Increasing automation has accentuated the divide between small-scale farmers who often work second jobs off the farm, and large-scale operators who can afford to buy a $500,000 self-driving tractor. "According to a paper by the agricultural economist Jayson Lusk at Purdue University, two-thirds of the nation’s farm output comes from operations with sales above $1 million per year," Von Drehle writes. "As a result, the wealth gap hit farm country early. U.S. spending on foods and fibers is robust, but the money goes into fewer hands." Absentee landowners who rent or sharecrop to small farmers also claim a percentage of the proceeds.

Because of this increasing agricultural wealth gap, "the rural heartland is struggling. Small towns and crossroads have dwindled to almost nothing. Surviving communities struggle to hold on to their young people, whose labor is no longer needed. Rural health care is suffering as hospitals consolidate. School districts are starved for students. County governments serve fewer citizens and therefore provide fewer jobs," Von Drehle writes. "Census data indicate that about 40 percent of Americans lived on a farm in 1900, and today the number is around 1 percent. That’s not because there’s no money in farming — there will be money in farming as long as humans need to eat. It’s because there is so little work left for farmers."

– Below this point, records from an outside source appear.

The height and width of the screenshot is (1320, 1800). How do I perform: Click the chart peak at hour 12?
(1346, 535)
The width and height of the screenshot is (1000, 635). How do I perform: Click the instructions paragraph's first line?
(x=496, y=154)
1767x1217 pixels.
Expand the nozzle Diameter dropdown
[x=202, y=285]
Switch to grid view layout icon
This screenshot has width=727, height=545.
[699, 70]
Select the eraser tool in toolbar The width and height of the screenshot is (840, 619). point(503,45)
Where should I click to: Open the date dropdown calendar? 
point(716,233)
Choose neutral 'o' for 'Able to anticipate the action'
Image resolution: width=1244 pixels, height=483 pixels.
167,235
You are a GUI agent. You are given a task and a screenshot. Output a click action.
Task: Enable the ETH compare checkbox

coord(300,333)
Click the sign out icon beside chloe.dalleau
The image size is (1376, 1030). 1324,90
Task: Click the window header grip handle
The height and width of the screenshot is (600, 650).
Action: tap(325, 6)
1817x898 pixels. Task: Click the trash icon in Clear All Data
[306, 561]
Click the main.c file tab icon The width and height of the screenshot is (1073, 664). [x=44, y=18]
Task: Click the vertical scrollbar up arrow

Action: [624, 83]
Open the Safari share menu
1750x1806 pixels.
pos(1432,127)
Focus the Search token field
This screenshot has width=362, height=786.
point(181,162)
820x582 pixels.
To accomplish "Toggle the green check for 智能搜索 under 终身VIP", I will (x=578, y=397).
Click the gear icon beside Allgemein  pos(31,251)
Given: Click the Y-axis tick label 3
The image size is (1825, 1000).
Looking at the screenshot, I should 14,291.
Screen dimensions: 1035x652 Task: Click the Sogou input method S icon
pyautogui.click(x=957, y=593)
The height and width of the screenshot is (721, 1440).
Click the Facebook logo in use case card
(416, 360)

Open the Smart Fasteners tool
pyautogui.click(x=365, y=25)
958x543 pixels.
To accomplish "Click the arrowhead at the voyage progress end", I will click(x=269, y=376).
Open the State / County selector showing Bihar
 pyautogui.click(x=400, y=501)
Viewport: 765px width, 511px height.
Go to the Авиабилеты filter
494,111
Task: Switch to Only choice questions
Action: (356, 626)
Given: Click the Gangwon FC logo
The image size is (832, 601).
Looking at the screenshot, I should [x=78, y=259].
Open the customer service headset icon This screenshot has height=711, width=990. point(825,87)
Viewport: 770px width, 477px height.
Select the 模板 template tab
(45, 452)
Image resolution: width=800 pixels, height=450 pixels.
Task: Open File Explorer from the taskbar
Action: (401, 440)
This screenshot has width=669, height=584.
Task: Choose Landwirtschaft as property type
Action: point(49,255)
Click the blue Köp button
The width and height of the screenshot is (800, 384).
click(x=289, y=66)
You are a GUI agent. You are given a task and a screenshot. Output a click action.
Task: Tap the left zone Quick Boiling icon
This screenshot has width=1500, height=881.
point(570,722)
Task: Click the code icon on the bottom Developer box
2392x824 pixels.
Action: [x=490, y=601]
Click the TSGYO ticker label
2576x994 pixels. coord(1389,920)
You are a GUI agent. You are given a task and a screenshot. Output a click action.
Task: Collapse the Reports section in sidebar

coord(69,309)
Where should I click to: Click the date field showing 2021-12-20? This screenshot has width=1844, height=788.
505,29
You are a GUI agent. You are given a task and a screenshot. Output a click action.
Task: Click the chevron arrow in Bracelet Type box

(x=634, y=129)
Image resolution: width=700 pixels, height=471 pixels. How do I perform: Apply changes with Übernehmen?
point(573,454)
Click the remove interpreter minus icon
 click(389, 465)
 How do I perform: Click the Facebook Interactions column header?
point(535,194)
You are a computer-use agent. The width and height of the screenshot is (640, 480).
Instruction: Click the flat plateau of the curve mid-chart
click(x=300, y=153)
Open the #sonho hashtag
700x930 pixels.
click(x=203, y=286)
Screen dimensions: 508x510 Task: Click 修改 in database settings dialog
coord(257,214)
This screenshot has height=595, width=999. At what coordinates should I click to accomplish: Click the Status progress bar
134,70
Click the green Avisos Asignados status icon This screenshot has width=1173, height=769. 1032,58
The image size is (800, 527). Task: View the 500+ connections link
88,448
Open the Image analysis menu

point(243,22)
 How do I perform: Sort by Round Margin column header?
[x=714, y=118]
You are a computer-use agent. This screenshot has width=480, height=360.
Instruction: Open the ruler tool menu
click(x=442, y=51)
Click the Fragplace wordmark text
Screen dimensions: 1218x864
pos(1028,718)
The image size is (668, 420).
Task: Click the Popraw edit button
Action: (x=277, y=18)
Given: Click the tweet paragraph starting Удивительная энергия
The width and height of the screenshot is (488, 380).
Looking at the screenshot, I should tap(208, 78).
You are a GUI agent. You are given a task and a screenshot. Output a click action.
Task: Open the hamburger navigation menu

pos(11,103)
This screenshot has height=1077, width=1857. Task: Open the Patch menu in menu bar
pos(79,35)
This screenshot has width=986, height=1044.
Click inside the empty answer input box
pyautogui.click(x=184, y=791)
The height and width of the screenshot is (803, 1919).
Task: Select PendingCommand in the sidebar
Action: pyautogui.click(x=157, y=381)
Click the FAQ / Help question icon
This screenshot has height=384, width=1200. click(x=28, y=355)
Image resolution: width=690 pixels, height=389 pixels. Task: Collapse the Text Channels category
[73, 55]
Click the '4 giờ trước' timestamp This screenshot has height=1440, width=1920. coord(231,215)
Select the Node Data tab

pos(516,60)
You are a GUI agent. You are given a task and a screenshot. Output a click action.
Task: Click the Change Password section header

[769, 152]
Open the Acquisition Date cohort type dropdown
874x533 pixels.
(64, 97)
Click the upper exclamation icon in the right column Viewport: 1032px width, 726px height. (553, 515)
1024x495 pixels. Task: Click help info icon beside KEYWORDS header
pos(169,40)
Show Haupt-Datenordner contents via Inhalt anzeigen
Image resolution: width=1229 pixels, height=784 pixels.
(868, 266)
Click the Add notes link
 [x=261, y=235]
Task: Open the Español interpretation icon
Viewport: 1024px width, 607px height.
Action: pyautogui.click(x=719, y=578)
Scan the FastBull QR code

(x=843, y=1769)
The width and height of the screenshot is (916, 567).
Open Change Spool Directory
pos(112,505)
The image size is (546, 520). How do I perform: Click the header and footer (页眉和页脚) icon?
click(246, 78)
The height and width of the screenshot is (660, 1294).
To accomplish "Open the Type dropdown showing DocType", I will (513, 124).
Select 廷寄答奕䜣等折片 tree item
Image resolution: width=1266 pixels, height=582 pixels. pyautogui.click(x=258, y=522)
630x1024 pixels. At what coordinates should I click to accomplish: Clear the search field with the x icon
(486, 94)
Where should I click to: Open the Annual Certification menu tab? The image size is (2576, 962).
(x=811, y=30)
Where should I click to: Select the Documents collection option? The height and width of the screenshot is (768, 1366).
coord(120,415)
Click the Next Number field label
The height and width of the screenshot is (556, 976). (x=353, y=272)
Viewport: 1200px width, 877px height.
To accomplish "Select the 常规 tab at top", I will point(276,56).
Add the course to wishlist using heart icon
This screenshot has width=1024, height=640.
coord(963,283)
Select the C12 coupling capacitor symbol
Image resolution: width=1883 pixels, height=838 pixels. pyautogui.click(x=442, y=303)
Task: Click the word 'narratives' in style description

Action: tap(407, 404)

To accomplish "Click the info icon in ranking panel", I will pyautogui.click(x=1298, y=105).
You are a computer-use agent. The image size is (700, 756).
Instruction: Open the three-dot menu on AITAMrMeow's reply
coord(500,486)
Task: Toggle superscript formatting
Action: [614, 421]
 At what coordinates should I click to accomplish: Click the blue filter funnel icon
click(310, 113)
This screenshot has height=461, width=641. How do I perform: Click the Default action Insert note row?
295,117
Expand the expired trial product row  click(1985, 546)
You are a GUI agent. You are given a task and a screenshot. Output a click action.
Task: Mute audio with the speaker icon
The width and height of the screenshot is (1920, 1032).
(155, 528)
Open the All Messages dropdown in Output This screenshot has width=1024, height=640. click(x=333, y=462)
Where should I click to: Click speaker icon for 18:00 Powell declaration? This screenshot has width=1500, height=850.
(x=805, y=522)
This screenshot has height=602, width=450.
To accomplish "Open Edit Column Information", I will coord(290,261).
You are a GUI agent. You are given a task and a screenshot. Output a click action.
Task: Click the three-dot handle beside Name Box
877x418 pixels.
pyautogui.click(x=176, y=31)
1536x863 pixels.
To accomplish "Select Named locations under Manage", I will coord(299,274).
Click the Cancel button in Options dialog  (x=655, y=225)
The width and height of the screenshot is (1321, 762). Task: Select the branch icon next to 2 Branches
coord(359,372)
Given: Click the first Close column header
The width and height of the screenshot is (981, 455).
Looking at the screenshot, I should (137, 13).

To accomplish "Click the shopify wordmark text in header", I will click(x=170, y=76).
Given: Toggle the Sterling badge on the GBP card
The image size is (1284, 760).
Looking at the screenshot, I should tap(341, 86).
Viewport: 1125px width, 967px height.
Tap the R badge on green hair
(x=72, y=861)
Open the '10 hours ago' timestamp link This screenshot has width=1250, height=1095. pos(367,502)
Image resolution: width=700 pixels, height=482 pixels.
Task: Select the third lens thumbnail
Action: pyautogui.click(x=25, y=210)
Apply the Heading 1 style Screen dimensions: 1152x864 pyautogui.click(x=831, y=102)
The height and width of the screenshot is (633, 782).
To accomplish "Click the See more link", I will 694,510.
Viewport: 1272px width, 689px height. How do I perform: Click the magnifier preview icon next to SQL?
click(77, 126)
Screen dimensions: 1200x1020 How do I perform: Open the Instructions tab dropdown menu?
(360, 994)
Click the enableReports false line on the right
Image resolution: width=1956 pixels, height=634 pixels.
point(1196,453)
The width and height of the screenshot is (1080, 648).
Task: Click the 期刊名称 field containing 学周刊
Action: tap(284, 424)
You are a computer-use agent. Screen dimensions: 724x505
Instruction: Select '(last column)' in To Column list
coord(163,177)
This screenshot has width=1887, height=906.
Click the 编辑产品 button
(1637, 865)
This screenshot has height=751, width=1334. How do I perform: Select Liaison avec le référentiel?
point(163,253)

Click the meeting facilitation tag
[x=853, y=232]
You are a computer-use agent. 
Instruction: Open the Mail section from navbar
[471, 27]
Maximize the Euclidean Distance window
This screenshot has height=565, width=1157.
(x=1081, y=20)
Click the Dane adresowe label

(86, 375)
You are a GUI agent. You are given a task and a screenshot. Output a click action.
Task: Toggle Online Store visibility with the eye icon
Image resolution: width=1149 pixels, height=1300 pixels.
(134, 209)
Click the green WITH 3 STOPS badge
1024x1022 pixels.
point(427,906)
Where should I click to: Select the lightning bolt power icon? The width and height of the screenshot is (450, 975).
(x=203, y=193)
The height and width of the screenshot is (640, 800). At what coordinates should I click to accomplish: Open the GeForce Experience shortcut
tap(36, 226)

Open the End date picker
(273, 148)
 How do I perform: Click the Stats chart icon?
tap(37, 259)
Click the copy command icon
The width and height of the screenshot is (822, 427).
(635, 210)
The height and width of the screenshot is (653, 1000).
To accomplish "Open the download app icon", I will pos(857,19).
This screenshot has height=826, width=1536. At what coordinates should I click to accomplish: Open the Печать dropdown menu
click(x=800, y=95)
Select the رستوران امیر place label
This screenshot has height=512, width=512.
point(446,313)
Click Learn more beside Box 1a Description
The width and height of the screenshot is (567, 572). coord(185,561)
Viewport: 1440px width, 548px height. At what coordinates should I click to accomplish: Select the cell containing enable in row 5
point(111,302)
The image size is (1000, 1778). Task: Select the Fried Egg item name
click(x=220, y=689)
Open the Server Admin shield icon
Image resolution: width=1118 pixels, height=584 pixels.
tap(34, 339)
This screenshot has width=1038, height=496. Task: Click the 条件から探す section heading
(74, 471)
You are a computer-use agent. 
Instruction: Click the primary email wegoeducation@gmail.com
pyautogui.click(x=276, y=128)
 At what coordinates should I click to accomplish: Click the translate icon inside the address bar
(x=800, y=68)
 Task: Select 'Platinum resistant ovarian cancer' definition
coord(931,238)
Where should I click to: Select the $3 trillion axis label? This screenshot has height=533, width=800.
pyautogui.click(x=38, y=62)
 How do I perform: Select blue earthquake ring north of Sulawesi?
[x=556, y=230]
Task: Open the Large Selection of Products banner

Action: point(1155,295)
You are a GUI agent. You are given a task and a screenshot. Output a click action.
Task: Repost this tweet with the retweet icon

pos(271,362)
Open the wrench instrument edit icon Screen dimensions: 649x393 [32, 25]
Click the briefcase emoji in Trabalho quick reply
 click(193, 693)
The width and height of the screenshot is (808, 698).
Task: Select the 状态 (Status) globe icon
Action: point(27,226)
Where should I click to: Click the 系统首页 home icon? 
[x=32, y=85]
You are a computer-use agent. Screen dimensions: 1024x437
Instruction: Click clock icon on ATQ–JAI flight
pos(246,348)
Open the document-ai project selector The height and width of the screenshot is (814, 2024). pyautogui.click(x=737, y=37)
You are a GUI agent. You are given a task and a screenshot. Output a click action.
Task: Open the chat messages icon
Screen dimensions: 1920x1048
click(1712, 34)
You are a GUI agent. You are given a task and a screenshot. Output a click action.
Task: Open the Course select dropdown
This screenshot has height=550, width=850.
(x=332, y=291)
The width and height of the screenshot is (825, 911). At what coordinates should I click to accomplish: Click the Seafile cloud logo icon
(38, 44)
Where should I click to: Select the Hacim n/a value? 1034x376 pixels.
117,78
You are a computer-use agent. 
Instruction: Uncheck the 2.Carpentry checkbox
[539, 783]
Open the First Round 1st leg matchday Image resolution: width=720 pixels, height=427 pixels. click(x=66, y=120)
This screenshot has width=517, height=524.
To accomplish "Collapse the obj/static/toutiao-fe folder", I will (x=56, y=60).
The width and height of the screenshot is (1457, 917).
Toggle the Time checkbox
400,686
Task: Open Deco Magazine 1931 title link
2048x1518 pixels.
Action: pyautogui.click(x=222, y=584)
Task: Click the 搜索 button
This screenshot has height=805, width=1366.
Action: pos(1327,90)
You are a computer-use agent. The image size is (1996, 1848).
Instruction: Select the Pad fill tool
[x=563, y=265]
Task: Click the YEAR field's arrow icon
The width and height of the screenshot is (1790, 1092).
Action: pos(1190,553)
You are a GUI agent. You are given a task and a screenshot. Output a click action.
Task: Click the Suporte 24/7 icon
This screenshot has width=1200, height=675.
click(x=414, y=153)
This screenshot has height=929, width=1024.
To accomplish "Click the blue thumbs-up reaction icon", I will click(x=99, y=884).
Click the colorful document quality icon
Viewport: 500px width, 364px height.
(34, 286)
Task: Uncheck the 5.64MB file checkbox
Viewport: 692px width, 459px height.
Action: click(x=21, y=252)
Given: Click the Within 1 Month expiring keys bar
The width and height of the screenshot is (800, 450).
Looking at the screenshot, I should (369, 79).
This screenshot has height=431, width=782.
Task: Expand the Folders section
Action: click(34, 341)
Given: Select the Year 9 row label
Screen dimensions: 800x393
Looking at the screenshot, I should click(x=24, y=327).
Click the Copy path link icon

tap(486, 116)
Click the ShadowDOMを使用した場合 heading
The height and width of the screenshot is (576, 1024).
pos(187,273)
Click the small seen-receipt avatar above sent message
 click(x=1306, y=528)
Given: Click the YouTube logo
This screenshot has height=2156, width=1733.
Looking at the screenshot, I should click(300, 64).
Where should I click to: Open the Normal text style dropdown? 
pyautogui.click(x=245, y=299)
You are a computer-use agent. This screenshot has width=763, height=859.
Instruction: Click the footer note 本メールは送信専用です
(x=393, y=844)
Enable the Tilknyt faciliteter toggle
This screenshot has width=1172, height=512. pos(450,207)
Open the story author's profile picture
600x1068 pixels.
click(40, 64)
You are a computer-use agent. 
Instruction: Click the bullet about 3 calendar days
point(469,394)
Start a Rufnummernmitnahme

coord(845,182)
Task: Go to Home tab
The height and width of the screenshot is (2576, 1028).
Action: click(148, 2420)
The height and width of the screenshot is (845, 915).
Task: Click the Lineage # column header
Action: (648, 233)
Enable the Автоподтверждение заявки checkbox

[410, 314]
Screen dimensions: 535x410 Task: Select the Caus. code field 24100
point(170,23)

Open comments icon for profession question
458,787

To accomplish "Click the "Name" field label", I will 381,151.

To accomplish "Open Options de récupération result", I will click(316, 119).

The same trend is hurting the economy as a whole, as other industries automate as fast as they can to maximize profit, he believes. "We cannot hollow out the entire economy as we’ve allowed rural America to be hollowed. We need to become much more sophisticated and much more vigorous about lifelong learning, acquisition of new skills, support for workers in transition (and their families). We need to understand that education is no longer preparation for a career, but preparation for disrupted careers: High school and college graduates must excel in teamwork, skill-building and adaptation," Von Drehle writes. "A species that can go from cast-iron to steel plows, and from there to autonomous tractors, is a problem-solving species. Which is a good thing, because the transformation of developed economies by technology is creating a whole lot of problems. We can do better with eventual, inevitable changes than we’ve done by rural America, but not without constant focus and the willingness to think and act in new ways. The future will not drive itself."